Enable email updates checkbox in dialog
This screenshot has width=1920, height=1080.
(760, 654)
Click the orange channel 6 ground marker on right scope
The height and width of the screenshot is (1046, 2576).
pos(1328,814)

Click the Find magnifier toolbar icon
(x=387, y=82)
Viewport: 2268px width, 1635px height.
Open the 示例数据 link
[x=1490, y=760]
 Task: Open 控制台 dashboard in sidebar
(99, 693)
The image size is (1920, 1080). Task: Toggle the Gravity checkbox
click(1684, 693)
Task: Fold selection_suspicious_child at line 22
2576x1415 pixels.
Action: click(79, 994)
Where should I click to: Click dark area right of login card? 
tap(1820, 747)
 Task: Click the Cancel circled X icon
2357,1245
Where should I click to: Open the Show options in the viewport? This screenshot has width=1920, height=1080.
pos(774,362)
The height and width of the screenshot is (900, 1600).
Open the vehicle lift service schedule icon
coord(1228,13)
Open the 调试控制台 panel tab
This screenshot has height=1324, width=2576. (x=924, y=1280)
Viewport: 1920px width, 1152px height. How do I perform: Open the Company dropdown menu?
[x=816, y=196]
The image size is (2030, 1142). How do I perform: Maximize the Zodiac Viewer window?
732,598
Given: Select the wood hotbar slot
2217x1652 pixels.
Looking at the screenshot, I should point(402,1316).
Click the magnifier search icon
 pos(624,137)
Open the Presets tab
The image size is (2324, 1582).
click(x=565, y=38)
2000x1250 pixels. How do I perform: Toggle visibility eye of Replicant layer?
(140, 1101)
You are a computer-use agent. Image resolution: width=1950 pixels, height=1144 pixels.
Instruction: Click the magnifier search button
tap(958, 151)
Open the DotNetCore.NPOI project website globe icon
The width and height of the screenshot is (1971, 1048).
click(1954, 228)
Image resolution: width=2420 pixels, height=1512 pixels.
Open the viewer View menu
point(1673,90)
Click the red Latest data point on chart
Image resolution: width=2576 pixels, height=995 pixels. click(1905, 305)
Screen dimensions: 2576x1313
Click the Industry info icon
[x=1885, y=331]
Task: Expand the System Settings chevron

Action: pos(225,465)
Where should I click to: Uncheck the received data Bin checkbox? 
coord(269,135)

◆ Work task ◆
Each entry must appear in the reply exactly as written.

◆ Response to the exercise ◆
Enable email updates checkbox in dialog
This screenshot has width=1920, height=1080.
(760, 654)
Click the orange channel 6 ground marker on right scope
The height and width of the screenshot is (1046, 2576).
pos(1328,814)

Click the Find magnifier toolbar icon
(x=387, y=82)
Viewport: 2268px width, 1635px height.
Open the 示例数据 link
[x=1490, y=760]
 Task: Open 控制台 dashboard in sidebar
(99, 693)
The image size is (1920, 1080). Task: Toggle the Gravity checkbox
click(1684, 693)
Task: Fold selection_suspicious_child at line 22
2576x1415 pixels.
Action: click(79, 994)
Where should I click to: Click dark area right of login card? 
tap(1820, 747)
 Task: Click the Cancel circled X icon
2357,1245
Where should I click to: Open the Show options in the viewport? This screenshot has width=1920, height=1080.
pos(774,362)
The height and width of the screenshot is (900, 1600).
Open the vehicle lift service schedule icon
coord(1228,13)
Open the 调试控制台 panel tab
This screenshot has height=1324, width=2576. (x=924, y=1280)
Viewport: 1920px width, 1152px height. How do I perform: Open the Company dropdown menu?
[x=816, y=196]
The image size is (2030, 1142). How do I perform: Maximize the Zodiac Viewer window?
732,598
Given: Select the wood hotbar slot
2217x1652 pixels.
Looking at the screenshot, I should point(402,1316).
Click the magnifier search icon
 pos(624,137)
Open the Presets tab
The image size is (2324, 1582).
click(x=565, y=38)
2000x1250 pixels. How do I perform: Toggle visibility eye of Replicant layer?
(140, 1101)
You are a computer-use agent. Image resolution: width=1950 pixels, height=1144 pixels.
Instruction: Click the magnifier search button
tap(958, 151)
Open the DotNetCore.NPOI project website globe icon
The width and height of the screenshot is (1971, 1048).
click(1954, 228)
Image resolution: width=2420 pixels, height=1512 pixels.
Open the viewer View menu
point(1673,90)
Click the red Latest data point on chart
Image resolution: width=2576 pixels, height=995 pixels. click(1905, 305)
Screen dimensions: 2576x1313
Click the Industry info icon
[x=1885, y=331]
Task: Expand the System Settings chevron

Action: pos(225,465)
Where should I click to: Uncheck the received data Bin checkbox? 
coord(269,135)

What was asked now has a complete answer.